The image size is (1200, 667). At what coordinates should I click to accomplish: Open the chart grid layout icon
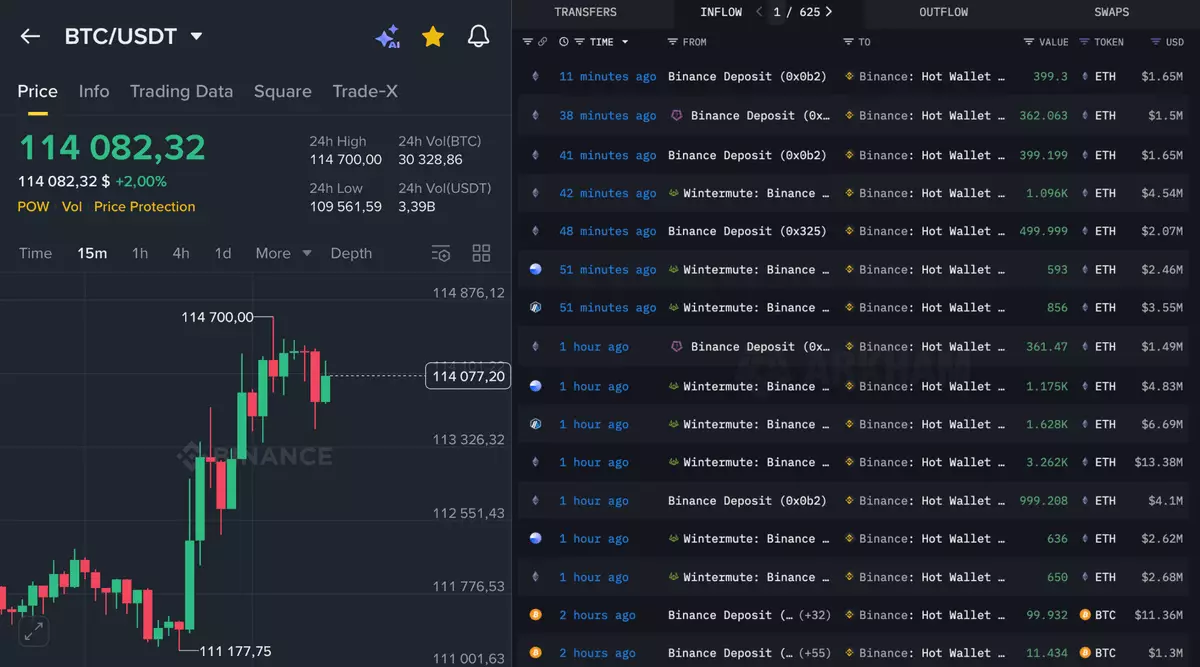[481, 253]

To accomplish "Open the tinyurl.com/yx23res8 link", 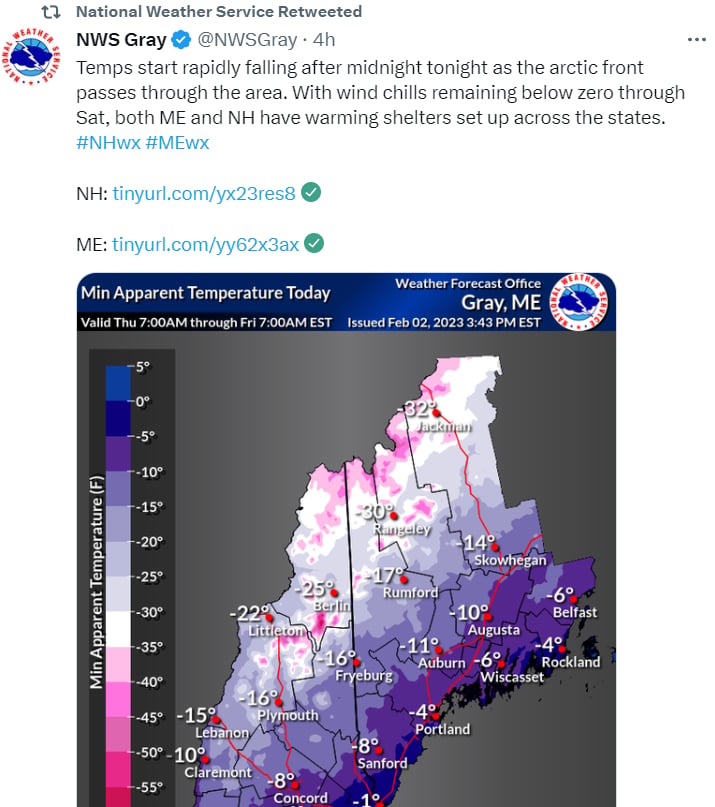I will (x=204, y=194).
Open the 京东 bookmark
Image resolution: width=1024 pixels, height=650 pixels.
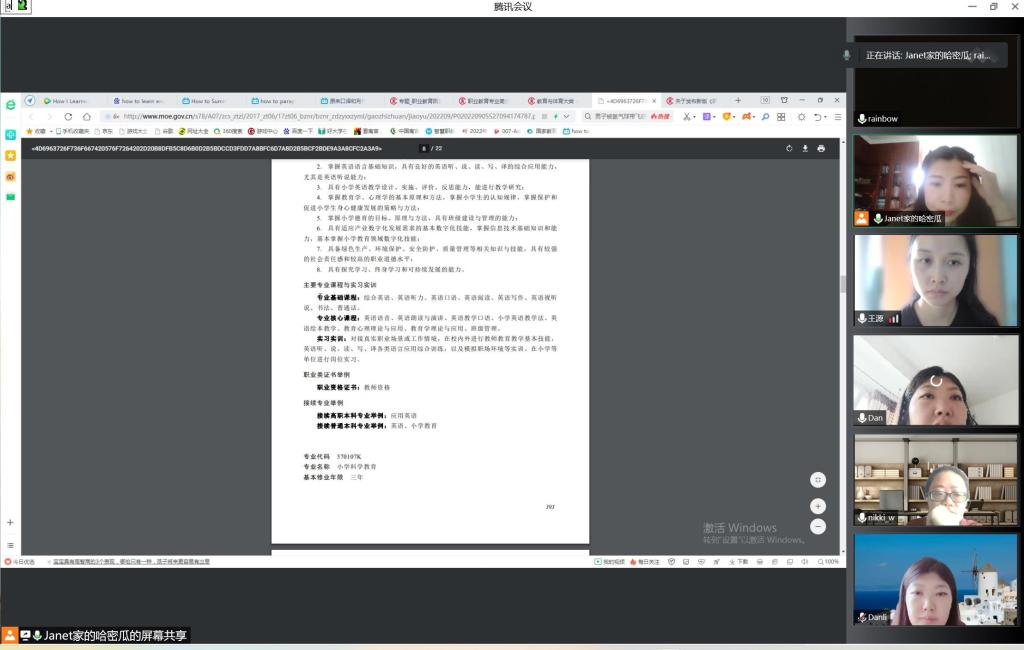104,131
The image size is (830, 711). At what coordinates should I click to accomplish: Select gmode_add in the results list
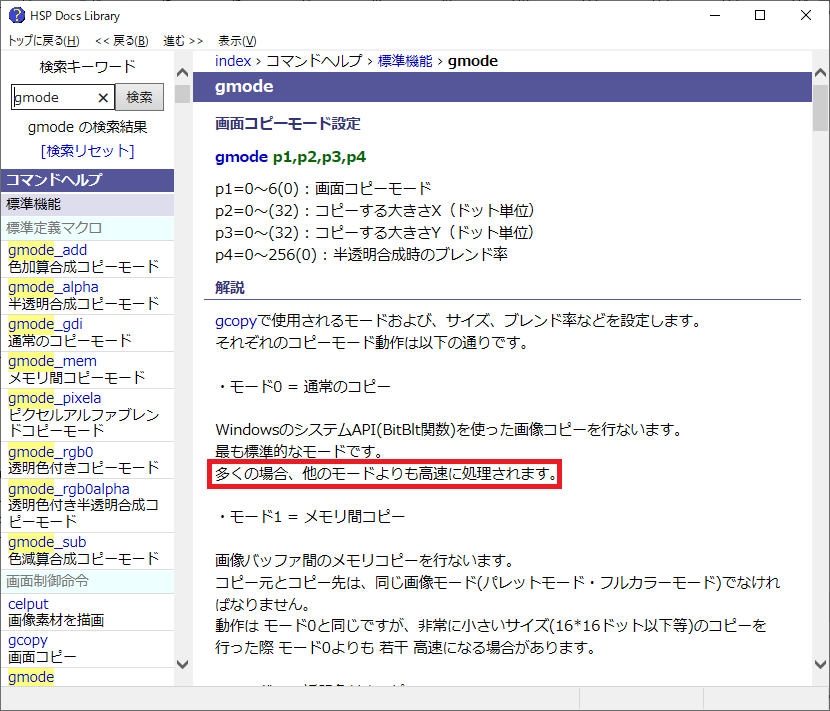click(x=47, y=249)
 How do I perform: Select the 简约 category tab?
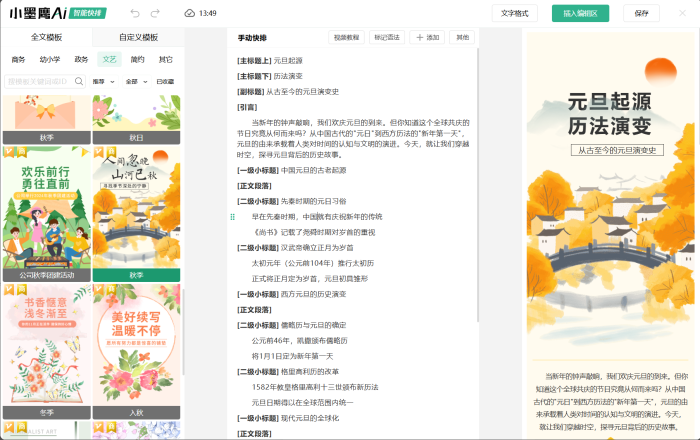137,59
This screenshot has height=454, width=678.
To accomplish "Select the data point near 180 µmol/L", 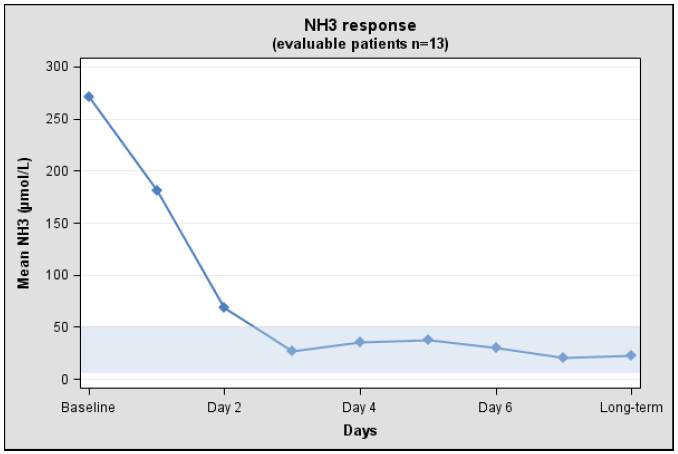I will [x=156, y=190].
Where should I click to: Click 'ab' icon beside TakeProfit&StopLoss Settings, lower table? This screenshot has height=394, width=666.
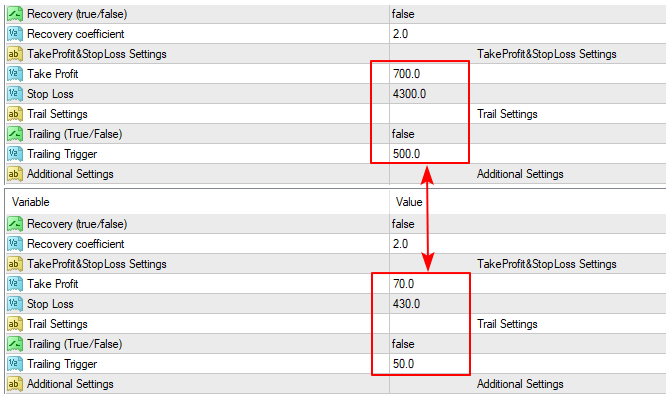point(14,264)
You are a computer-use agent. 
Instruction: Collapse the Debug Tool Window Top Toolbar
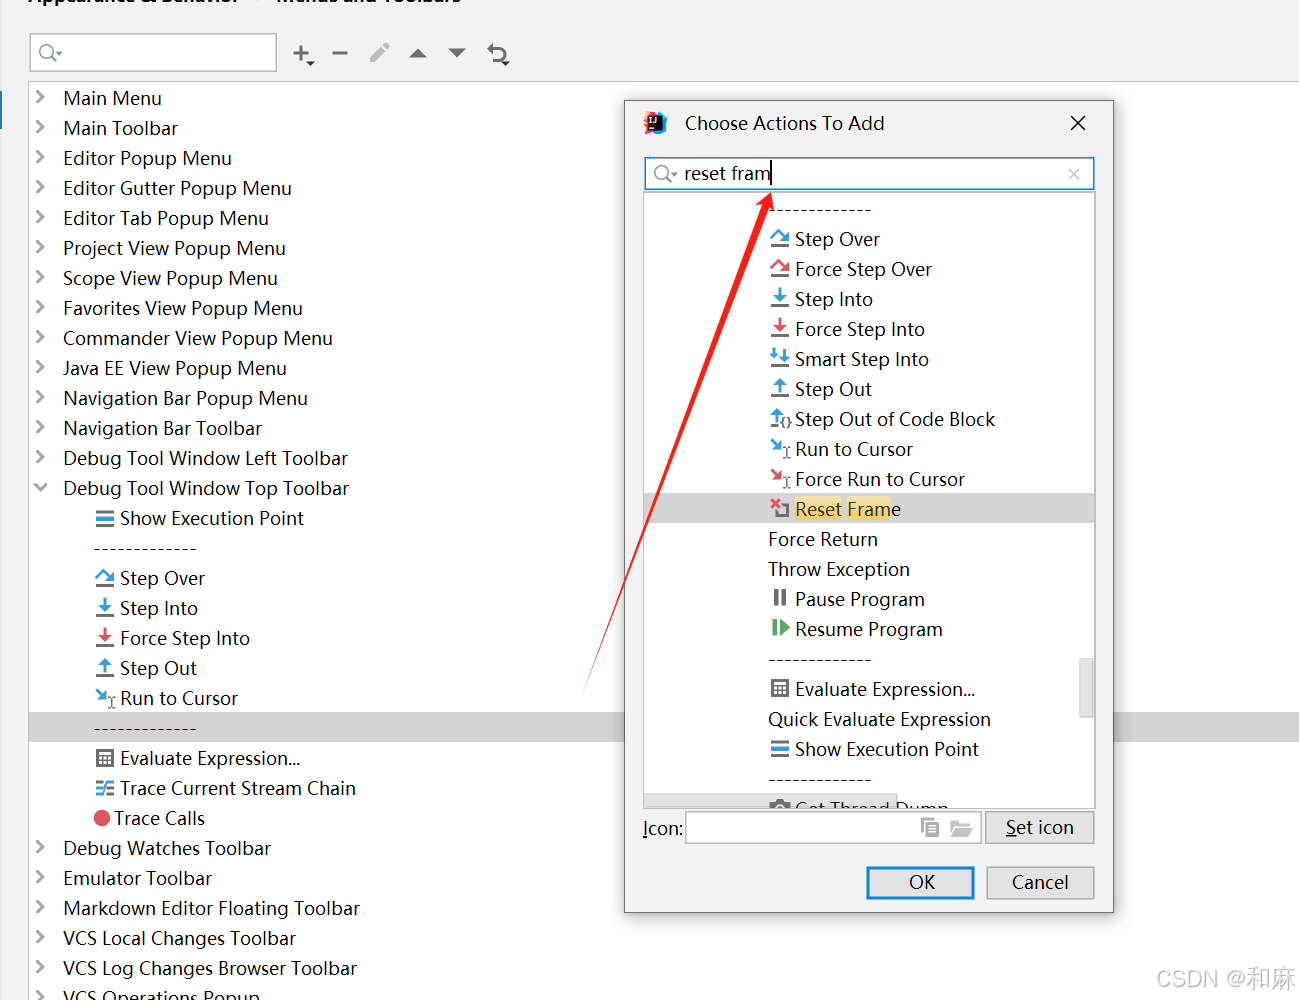tap(40, 488)
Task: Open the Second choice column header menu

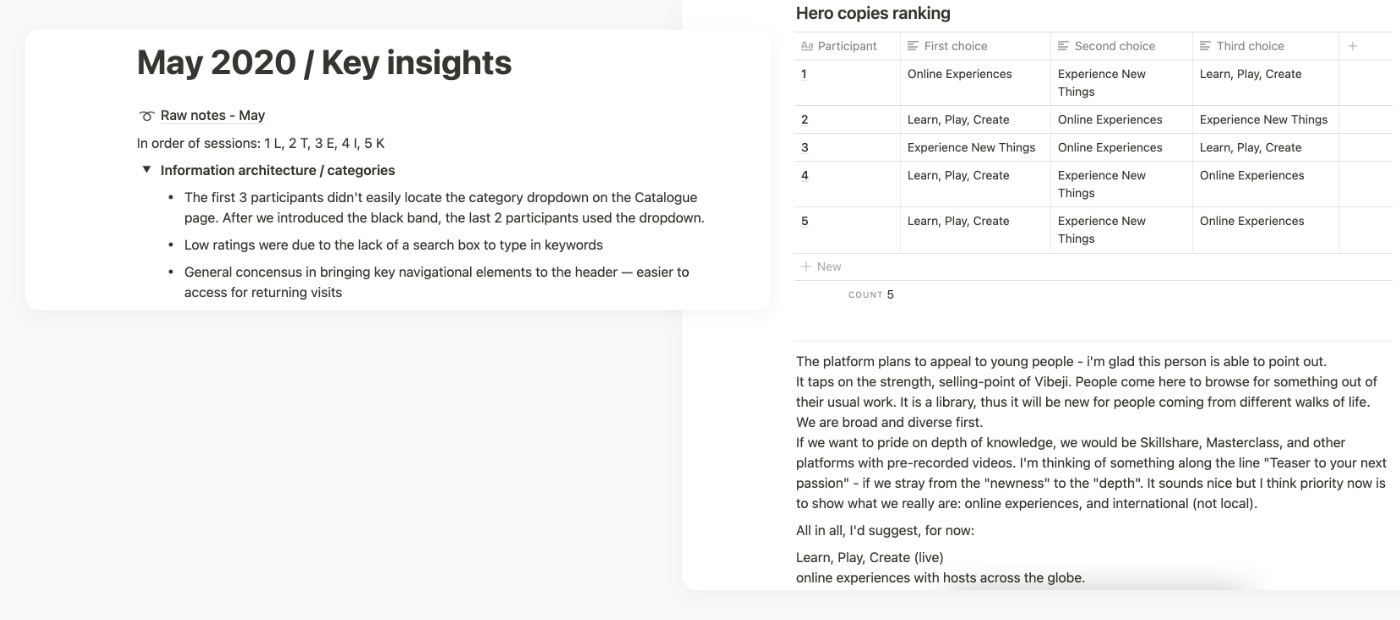Action: (x=1114, y=46)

_ _ _

**EXERCISE DIRECTIONS**
Copy only what runs above from the line containing "Open the 京东 bookmark" through the line containing "This screenshot has height=454, width=678.", exactly. Leave out the pictures.

**REPLY**
Open the 京东 bookmark
Image resolution: width=1024 pixels, height=650 pixels.
104,131
The image size is (830, 711). At what coordinates should I click to accomplish: Select gmode_add in the results list
click(x=47, y=249)
 How do I perform: Select the 简约 category tab?
137,59
This screenshot has height=454, width=678.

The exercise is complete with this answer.